The Joongang Ilbo also posted an excellent article a few days later about Jehovah's Witnesses titled "Pacifists and Model Prisoners", while objectors were reported a few weeks later calling for alternative service. In October two objectors, Choi Myung-jin, 23, and Yoon Yeo-beom, 25, whose prison terms were upheld by the Supreme Court decision on July 15, announced they would take their case to the U.N. Human Rights Committee, though comments made by their lawyer calling for an alternative system of service suggest this may have been done to put pressure on the government. At any rate, it was reported in March this year that a revision bill, submitted by a ruling party lawmaker, "aimed at allowing conscientious objectors an alternative to military service, mainly at social welfare facilities, for one and a half times longer than ordinary ones who serve in the military."
While this would seem to be good news, the Korea Herald reported two weeks ago that a judge "sentenced a conscientious objector to one and a half years in prison, reversing a previous decision that upheld his right not to serve in the military for religious reasons." This of course refers to the May 21 decision of last year; apparently, that decision only gave him a one year reprieve.

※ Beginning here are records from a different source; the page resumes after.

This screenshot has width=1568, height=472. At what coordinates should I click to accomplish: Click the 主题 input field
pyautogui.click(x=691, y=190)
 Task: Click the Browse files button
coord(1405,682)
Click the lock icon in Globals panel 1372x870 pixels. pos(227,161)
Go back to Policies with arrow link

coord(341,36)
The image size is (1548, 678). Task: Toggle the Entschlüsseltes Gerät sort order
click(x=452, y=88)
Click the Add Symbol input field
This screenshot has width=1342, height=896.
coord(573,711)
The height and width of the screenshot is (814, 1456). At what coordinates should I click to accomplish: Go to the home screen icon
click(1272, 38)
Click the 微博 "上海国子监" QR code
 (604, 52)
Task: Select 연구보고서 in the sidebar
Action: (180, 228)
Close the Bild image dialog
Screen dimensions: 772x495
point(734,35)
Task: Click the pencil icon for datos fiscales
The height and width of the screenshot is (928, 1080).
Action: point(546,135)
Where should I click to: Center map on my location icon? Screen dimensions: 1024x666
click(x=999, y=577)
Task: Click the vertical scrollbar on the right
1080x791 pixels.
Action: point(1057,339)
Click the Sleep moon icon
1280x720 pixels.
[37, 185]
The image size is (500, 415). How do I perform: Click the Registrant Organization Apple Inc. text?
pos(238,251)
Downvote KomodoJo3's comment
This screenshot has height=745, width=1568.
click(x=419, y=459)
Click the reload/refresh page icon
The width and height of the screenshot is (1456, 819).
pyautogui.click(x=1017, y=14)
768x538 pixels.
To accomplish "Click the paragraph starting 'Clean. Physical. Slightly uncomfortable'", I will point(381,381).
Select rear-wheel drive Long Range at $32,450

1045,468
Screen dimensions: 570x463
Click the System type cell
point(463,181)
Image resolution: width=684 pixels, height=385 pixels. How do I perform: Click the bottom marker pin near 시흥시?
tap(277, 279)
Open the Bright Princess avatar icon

The article continues, however:
Amid the uproar, on July 2, the National Human Rights Commission of Korea said it will hold a public hearing on the issue of conscientious objectors around the end of August. Experts have said it will put an end to the case-by-case rulings and establish a consistent policy on the issue.While there does seem to be more and more people agreeing that alternative service should be allowed, how exactly this will be carried out is the more pressing question. The process for determining whether someone is genuinely a conscientious objector or whether they simply don't want to have to do military service is going to be a contentious subject of debate. In the end, I do wonder if only Jehovah's Witnesses will be allowed to. When one considers that hundreds of Korean families give birth to children overseas every year so as to give them foreign citizenship in order to avoid military service, the abuse of an alternative service system isn't a possibility, but a certainty. What's also certain is that watching how different groups within the Korean government, parliament, and civil society go about negotiating a process for conscientious objectors to enter a space outside of the military and prison will be interesting - almost as interesting as the realization that five years ago this was an utterly taboo topic.
The NHRC has collected documents and data on conscientious objectors since 2003, but it will be the first time for it to hold a hearing on the issue. It would request an official opinion of the Military Manpower Administration beforehand and present the hearing's result to the whole committee of the National Assembly, according to sources.